A virada começou a se desenhar nos anos 1980, com o enfraquecimento da ditadura. A cobertura das "Diretas Já", em 1984, tornou-se um divisor de águas — mas também um ponto de inflexão controverso. Inicialmente, a Globo minimizou o movimento pela redemocratização, tratando as manifestações como "festas cívicas" em vez de protestos políticos. O "Jornal Nacional" de 25 de janeiro de 1984, por exemplo, deu apenas 17 segundos ao comício de São Paulo, que reuniu 300 mil pessoas, enquanto destacava o aniversário da cidade. A pressão pública e a concorrência da TV Bandeirantes, que transmitiu os eventos ao vivo, forçaram uma mudança. Em abril, a Globo passou a cobrir os comícios com mais ênfase, mas o dano à sua reputação já estava feito. A frase "O povo não é bobo, abaixo a Rede Globo", entoada nas ruas, ecoou como um alerta.
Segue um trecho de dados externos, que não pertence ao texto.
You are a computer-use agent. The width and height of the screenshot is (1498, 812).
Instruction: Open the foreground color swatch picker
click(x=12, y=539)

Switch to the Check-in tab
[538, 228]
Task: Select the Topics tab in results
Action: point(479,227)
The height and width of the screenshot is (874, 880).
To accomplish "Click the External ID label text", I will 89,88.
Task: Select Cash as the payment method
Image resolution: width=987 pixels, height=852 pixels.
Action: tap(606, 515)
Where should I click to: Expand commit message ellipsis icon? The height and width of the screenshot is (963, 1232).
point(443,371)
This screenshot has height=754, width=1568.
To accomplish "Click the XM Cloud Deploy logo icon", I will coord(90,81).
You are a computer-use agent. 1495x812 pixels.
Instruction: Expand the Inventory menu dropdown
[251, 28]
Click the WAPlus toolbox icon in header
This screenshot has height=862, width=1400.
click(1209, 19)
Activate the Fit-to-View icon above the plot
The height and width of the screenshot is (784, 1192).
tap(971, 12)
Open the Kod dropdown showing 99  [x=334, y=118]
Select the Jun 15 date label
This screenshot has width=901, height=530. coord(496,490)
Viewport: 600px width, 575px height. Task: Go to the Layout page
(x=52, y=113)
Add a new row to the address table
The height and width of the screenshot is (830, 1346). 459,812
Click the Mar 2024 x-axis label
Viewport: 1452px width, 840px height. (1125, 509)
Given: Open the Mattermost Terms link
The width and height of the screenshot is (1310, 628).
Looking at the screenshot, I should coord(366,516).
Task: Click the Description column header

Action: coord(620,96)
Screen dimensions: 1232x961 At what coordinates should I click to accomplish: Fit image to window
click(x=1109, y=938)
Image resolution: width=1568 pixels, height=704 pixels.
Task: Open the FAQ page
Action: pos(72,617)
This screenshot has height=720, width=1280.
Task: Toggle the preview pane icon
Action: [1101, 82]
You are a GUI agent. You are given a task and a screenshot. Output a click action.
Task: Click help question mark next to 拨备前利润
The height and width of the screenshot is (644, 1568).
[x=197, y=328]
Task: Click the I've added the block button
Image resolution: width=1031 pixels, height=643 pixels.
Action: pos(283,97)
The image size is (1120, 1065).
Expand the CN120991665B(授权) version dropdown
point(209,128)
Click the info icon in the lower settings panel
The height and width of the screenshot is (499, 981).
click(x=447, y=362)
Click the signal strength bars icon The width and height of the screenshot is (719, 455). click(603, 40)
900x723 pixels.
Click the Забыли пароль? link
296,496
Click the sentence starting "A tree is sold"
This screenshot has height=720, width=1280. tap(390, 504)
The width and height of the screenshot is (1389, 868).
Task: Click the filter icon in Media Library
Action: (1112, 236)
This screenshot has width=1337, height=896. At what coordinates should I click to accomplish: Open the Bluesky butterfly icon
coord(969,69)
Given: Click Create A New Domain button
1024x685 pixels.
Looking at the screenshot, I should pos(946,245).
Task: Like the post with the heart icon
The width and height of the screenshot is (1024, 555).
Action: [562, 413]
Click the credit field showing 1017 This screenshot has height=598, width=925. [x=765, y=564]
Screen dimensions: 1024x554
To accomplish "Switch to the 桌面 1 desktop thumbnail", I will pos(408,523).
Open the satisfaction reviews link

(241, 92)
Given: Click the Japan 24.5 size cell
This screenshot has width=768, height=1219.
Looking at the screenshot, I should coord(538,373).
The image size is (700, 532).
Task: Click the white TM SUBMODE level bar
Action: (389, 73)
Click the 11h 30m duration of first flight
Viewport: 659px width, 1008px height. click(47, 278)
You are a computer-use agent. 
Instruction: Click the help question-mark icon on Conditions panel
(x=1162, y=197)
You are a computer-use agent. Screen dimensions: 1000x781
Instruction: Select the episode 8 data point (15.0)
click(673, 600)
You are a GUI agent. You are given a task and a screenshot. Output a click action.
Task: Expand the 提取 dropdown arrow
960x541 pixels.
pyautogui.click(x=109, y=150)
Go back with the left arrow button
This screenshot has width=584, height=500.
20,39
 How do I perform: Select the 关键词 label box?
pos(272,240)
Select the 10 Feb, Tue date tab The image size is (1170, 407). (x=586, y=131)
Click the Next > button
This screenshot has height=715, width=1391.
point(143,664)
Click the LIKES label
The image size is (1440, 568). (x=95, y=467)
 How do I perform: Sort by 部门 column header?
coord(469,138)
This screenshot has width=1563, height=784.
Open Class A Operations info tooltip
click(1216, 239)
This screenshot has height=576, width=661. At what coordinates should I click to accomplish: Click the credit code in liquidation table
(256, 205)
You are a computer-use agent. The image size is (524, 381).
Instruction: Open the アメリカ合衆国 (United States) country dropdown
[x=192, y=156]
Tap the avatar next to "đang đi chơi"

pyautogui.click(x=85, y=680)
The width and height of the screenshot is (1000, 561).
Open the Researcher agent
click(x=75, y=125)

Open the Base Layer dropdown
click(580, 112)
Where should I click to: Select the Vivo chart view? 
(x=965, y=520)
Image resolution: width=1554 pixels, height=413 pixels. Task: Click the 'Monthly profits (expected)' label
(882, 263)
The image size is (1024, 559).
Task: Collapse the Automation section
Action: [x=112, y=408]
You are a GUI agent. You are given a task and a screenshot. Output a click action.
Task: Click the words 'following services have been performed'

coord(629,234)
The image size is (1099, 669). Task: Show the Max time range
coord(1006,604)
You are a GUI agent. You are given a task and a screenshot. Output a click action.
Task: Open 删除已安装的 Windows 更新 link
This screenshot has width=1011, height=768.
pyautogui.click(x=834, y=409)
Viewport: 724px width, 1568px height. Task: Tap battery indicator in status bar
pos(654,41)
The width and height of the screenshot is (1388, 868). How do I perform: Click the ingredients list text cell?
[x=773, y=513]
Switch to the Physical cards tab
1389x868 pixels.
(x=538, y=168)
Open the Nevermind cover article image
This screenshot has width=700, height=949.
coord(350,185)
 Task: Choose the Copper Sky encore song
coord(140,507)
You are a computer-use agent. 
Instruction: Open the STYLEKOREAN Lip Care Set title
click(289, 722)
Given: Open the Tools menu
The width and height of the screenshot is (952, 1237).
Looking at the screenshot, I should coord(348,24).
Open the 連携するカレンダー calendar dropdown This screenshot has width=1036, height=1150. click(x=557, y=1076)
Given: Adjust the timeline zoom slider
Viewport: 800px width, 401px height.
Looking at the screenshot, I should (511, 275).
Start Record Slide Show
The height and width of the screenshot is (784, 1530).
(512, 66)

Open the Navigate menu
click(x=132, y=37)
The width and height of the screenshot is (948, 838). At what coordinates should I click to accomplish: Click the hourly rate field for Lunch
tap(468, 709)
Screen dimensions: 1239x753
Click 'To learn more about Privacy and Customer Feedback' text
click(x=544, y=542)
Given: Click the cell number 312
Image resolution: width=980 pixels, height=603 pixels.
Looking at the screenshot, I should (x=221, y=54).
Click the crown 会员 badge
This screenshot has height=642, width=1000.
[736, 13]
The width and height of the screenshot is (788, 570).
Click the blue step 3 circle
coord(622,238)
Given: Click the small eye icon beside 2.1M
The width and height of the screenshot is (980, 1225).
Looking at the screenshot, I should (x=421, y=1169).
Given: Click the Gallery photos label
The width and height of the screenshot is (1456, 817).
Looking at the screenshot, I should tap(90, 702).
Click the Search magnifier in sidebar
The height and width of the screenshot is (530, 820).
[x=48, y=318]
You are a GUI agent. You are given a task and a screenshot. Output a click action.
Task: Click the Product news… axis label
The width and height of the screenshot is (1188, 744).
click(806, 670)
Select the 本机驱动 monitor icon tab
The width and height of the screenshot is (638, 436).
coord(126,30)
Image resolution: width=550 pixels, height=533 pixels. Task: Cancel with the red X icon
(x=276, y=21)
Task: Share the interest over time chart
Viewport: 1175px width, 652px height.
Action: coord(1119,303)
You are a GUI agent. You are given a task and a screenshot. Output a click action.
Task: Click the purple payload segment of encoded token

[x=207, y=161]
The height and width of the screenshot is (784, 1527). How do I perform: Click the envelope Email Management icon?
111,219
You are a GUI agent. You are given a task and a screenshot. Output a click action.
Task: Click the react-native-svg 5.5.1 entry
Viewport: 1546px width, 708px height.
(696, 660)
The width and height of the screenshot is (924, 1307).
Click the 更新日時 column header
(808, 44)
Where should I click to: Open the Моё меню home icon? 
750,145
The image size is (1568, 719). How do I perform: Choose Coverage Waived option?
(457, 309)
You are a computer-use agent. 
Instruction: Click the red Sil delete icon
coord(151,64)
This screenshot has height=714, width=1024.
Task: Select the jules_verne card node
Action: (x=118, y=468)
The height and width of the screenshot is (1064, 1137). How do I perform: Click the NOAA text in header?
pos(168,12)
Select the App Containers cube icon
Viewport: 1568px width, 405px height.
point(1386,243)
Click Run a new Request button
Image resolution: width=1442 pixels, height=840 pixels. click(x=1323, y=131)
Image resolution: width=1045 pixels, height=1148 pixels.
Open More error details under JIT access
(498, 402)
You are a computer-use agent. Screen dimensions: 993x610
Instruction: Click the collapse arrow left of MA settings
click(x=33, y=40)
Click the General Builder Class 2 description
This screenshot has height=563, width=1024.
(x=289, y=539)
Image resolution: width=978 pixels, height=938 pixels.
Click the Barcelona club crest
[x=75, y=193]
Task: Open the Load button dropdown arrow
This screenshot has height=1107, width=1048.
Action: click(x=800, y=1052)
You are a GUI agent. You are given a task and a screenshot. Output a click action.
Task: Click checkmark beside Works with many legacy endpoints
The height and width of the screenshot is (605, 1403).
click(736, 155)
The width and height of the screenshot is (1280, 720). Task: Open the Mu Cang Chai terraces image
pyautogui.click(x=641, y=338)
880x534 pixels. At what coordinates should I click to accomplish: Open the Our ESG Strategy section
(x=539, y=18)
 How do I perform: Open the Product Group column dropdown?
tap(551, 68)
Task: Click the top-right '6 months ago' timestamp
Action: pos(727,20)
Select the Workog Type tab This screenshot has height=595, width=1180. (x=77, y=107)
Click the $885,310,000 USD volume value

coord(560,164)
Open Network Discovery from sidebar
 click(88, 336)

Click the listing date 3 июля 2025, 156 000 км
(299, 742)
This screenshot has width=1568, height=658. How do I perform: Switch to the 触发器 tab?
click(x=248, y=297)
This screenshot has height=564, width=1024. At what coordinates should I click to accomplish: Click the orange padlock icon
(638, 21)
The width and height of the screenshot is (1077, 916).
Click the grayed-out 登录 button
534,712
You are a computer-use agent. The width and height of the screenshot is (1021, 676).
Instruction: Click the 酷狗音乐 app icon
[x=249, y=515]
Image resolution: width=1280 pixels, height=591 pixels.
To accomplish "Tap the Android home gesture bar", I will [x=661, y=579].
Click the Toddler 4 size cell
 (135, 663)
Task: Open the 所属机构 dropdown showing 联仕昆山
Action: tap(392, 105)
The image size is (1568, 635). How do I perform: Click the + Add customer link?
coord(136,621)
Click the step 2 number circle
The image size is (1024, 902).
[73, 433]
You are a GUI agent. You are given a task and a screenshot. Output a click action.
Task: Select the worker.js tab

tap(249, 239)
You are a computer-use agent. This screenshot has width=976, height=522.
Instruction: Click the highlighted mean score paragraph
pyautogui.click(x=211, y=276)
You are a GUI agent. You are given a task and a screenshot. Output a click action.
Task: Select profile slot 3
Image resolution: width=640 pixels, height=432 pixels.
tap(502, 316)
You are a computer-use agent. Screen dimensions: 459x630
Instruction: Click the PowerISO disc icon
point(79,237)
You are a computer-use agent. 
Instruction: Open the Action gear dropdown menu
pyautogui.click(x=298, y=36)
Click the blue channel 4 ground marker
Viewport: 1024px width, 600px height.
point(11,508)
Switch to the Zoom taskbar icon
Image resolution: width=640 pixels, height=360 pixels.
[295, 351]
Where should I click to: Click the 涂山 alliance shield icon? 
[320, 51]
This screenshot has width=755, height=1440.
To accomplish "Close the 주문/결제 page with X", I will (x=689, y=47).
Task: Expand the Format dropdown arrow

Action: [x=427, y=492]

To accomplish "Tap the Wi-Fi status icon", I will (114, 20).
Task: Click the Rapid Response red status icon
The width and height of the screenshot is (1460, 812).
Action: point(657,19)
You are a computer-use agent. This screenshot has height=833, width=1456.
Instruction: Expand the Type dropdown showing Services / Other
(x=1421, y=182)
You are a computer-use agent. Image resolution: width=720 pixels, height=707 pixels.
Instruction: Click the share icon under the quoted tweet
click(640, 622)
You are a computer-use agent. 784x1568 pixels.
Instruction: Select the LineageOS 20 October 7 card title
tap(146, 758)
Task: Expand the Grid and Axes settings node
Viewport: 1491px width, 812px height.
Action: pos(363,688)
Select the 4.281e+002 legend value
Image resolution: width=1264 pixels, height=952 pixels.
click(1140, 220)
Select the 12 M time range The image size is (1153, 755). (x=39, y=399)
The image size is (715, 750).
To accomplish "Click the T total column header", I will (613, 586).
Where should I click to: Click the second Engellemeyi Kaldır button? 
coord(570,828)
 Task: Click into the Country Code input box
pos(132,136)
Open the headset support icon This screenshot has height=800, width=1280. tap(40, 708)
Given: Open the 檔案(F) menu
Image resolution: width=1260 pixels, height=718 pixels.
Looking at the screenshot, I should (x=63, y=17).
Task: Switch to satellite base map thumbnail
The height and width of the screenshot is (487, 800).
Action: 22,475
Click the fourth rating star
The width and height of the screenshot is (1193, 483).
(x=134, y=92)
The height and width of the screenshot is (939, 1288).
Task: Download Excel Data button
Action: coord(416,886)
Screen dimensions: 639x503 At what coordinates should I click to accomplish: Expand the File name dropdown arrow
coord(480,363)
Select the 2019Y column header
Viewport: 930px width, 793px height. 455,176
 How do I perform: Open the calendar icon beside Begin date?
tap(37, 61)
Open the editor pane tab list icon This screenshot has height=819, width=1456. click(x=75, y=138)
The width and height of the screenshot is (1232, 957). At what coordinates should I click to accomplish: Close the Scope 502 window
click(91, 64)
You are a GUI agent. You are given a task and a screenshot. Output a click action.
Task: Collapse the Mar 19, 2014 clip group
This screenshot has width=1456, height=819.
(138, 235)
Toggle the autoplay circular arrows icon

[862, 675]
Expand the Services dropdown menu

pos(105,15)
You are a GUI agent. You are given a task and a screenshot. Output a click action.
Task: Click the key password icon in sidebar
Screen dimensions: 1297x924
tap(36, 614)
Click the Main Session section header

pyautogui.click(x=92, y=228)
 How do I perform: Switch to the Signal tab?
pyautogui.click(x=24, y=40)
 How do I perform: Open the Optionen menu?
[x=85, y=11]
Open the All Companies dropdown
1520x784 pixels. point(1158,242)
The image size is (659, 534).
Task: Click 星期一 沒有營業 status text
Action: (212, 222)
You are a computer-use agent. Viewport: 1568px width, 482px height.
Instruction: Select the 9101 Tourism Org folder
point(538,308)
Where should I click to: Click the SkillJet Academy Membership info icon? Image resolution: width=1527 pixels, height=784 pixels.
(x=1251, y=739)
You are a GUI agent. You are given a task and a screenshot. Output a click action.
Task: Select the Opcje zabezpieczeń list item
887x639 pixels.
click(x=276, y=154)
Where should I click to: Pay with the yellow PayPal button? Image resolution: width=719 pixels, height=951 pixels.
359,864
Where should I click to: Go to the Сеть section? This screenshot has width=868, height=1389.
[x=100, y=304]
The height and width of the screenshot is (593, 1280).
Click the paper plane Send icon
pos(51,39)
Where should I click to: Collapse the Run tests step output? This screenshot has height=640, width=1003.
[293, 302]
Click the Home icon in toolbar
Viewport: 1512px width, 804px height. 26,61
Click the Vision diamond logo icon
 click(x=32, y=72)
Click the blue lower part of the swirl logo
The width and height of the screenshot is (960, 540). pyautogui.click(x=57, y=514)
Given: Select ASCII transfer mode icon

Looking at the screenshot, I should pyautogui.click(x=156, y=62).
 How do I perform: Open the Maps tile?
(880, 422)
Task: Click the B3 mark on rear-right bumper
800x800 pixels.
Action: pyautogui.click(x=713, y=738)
O ano de 1985 marcou o fim da ditadura e o início de uma transição no jornalismo da Globo. A posse de José Sarney, primeiro presidente civil após 21 anos, foi amplamente coberta, sinalizando uma postura mais aberta. Programas como "Globo Repórter", que estreou em 1973 mas ganhou força nos anos 1980, começaram a explorar temas sociais e investigativos, como a miséria no Nordeste, antes evitados. A emissora também passou a investir em debates políticos, como o histórico confronto entre Fernando Collor e Lula na eleição de 1989 — embora este evento esteja fora do recorte deste capítulo, ele reflete a evolução iniciada em 1985.
Entre 1965 e 1985, o jornalismo da Globo foi um espelho das contradições do Brasil: uma nação sob repressão que, aos poucos, buscava sua voz. A emissora construiu uma infraestrutura inigualável, formou gerações de jornalistas e deu ao país uma janela para o mundo. Mas também carregou o peso de escolhas que a colocaram no centro de debates éticos. Ao fim desse período, a Globo era mais do que uma fonte de notícias; era uma instituição de poder, cuja influência na opinião pública a tornava alvo de admiração e desconfiança em igual medida. O jornalismo, assim como o Brasil, estava em transformação — e a Globo, quer quisesse ou não, seria obrigada a acompanhar.